'Life in a Metro': Facebook and friendship among college youth in a north Indian city
This project, which draws on the ongoing doctoral research of Rahul Advani, explores the nature of online friendships and their relationship with other friendship practices in India by posing several questions: What kinds of new spaces does the internet open up for friendship? Are online friendships any less ‘real’ than those offline? Has the meaning of friendship changed?
Unlike the way online behaviour has unfolded in much of the world, the case of India presents a rather different story; while social networking sites in the global North entered the mainstream between the years 2006 and 2008 and were primarily accessed through computers, India’s technological leapfrogging has meant that the mobile phone has been the first port of entry to the internet for the majority of today’s young Indians. As a result, India now hosts the second-largest population of mobile-based internet users in the world.
Another exception posed by the Indian story of online friendship is that social networking sites, rather than flattening out the cultural anchors of Indian sociality, instead, cause online friendship to play out in a distinctly Indian way - the publicising of the personal within social media arguably caters extremely well to the uniquely Indian obsession with the private lives of others.

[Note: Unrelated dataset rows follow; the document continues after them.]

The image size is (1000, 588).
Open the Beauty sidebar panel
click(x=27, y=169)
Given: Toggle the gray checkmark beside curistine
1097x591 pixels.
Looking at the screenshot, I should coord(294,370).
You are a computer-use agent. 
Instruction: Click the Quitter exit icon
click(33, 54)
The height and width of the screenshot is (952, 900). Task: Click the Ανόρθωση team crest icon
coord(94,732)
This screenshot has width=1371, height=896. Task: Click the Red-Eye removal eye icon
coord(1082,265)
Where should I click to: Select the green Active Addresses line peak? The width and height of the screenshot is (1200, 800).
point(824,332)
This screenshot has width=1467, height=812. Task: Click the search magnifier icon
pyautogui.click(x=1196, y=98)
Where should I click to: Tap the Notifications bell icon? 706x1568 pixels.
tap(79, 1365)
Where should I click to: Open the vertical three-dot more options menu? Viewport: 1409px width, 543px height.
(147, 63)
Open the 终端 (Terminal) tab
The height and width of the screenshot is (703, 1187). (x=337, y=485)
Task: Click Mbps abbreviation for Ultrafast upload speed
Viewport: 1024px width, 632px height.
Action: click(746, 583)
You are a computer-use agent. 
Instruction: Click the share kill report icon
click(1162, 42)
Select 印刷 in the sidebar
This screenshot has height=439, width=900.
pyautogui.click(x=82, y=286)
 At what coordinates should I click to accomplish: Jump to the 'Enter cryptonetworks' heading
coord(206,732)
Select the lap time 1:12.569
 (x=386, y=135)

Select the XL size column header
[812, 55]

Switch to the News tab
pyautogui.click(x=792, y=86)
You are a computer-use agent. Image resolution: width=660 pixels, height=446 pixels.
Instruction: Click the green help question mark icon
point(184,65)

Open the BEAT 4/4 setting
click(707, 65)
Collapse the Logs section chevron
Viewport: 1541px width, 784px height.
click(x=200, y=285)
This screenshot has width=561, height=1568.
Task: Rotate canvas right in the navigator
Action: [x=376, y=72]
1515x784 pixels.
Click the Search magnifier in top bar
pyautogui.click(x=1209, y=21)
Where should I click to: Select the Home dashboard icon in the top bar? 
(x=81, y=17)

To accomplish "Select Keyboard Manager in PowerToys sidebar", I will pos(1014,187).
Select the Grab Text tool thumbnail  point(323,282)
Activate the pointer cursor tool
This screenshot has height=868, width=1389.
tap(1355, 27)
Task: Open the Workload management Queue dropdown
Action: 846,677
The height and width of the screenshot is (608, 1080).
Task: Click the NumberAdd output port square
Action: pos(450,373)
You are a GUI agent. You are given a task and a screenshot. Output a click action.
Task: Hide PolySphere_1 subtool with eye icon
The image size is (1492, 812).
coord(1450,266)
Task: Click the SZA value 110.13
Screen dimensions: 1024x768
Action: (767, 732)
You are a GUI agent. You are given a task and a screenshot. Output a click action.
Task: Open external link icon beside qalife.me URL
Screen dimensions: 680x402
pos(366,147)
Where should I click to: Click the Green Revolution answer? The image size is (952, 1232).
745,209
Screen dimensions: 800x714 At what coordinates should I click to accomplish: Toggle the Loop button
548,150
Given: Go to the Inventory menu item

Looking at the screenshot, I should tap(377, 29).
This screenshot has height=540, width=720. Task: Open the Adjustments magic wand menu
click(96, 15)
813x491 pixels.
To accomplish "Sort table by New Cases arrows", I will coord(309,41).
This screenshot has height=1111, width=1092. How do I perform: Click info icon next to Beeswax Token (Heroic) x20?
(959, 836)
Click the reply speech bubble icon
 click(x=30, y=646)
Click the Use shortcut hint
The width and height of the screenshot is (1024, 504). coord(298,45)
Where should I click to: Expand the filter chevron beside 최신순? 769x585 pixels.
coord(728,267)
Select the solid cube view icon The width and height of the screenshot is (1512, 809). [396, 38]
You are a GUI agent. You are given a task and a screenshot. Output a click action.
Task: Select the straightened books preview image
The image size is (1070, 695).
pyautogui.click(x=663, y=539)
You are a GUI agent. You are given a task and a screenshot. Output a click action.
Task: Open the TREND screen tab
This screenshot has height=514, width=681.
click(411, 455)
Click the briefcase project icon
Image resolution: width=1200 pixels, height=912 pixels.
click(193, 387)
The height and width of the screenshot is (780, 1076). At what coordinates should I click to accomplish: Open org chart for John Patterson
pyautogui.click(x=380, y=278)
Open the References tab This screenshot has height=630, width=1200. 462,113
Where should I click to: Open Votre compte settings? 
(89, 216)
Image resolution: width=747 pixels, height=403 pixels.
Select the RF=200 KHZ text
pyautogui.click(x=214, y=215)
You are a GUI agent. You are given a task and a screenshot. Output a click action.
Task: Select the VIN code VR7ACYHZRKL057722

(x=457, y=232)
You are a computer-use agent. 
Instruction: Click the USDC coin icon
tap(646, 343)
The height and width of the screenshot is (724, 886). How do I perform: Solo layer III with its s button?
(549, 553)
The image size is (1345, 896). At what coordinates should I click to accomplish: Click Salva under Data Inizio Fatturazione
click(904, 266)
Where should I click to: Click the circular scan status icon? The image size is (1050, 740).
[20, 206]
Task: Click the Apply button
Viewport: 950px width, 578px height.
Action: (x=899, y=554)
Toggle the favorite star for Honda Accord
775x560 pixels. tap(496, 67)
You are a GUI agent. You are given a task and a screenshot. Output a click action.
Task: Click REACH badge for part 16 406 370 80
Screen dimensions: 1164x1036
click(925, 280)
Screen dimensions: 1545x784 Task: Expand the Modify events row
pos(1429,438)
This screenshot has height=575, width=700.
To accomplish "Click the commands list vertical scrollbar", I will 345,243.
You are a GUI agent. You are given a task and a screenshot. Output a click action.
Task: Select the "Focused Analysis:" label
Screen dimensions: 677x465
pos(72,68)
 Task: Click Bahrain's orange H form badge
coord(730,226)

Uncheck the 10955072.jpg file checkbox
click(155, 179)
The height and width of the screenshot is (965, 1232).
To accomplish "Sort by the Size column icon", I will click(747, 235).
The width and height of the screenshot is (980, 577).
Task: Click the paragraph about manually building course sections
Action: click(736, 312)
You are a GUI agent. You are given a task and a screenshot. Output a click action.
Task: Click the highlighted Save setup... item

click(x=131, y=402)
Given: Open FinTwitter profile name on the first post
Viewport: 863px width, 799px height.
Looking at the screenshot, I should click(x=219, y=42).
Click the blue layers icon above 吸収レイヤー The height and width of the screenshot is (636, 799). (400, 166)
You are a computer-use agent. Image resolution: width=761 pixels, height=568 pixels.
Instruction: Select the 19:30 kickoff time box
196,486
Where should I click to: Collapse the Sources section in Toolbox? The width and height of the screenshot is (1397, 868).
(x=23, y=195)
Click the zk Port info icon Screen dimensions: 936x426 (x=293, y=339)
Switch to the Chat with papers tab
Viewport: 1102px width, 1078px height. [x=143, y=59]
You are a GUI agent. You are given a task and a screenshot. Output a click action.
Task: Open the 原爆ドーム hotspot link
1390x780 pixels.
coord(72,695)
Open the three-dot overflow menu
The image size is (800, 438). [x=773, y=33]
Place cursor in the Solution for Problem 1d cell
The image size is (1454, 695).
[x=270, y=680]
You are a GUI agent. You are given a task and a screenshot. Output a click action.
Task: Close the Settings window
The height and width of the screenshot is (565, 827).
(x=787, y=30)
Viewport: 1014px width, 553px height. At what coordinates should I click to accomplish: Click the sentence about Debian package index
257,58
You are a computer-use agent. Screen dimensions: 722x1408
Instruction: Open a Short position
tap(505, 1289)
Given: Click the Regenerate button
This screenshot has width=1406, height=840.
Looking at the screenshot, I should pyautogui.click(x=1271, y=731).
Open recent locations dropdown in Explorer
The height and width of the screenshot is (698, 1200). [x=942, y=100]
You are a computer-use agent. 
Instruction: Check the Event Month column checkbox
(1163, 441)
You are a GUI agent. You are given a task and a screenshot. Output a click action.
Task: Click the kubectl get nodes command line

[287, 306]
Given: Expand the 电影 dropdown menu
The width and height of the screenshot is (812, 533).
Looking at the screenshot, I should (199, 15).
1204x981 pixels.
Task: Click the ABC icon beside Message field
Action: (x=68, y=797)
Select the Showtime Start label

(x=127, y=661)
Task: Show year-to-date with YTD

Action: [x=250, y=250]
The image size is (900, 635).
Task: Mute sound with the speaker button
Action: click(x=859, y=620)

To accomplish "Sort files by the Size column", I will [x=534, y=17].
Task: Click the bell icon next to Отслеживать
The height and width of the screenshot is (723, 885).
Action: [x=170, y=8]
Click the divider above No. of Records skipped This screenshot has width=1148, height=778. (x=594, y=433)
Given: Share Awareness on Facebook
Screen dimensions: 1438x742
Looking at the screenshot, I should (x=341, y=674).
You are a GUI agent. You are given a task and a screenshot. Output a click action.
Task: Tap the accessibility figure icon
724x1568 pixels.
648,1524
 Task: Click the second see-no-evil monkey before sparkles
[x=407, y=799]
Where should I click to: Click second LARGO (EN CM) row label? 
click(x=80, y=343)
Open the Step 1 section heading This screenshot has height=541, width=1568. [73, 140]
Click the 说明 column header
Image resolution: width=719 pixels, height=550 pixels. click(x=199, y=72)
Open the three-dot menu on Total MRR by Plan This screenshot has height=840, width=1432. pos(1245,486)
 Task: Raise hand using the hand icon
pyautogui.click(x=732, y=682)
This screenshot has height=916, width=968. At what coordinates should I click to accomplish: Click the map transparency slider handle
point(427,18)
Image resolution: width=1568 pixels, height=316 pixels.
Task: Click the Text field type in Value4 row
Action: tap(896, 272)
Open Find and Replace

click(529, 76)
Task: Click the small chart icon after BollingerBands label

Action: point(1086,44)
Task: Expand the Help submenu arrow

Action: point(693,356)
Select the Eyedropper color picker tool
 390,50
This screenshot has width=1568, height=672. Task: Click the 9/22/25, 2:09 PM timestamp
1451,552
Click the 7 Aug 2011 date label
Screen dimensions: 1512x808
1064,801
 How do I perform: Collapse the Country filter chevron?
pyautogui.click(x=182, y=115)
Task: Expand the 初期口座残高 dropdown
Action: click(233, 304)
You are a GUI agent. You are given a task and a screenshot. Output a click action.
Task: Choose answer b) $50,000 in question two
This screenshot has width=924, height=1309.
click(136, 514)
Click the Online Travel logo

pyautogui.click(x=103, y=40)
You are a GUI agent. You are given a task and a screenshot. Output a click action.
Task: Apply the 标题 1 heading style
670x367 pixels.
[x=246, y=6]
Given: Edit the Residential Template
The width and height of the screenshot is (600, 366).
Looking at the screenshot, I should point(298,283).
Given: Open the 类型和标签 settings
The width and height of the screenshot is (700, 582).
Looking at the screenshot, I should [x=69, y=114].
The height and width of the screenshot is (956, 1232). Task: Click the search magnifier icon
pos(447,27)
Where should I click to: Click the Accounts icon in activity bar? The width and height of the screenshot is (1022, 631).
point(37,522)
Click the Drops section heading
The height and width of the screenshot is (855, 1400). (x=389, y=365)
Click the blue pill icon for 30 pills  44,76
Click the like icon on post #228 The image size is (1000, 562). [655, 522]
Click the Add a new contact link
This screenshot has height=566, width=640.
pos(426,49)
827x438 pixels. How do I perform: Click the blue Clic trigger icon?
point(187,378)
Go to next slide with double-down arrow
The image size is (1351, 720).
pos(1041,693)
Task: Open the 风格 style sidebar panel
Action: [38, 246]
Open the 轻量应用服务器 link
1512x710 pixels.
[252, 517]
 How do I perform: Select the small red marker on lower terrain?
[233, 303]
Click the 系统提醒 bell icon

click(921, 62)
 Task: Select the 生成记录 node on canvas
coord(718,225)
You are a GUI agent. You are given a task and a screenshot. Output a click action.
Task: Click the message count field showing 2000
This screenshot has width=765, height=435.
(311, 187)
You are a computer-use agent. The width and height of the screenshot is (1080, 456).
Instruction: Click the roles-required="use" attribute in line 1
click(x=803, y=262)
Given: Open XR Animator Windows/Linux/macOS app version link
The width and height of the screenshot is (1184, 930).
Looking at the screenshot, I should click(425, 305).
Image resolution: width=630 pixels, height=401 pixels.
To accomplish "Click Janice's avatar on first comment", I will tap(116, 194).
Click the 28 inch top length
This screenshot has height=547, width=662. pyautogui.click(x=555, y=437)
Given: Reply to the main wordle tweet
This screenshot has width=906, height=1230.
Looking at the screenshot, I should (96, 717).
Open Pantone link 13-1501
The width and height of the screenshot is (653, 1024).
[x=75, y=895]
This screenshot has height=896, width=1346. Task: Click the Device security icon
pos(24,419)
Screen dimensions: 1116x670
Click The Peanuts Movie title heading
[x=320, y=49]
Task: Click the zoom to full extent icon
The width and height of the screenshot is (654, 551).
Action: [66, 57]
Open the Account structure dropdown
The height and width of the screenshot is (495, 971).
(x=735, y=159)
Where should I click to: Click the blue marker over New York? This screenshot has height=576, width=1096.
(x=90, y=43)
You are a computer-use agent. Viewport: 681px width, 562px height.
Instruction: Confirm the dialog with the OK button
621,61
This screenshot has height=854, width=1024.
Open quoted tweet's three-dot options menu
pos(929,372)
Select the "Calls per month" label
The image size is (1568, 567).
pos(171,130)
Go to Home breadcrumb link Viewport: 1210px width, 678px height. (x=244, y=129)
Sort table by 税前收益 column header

Taking the form of an interactive website that takes users on a journey into the IT boom city of Pune, one of India's fast growing cities, the project provides a glimpse into the everyday life of a typical college student in India. This project contributes to the cultural debates around what it means to be a young person in today’s digital age and how part of growing up involves navigating the world of friendship, not only offline, but now simultaneously online.
This project is a collaboration between King's College London's India Institute and designer and developer Calvin Tan, supported by the Cultural Institute at King’s as part of the Early Career Researchers scheme.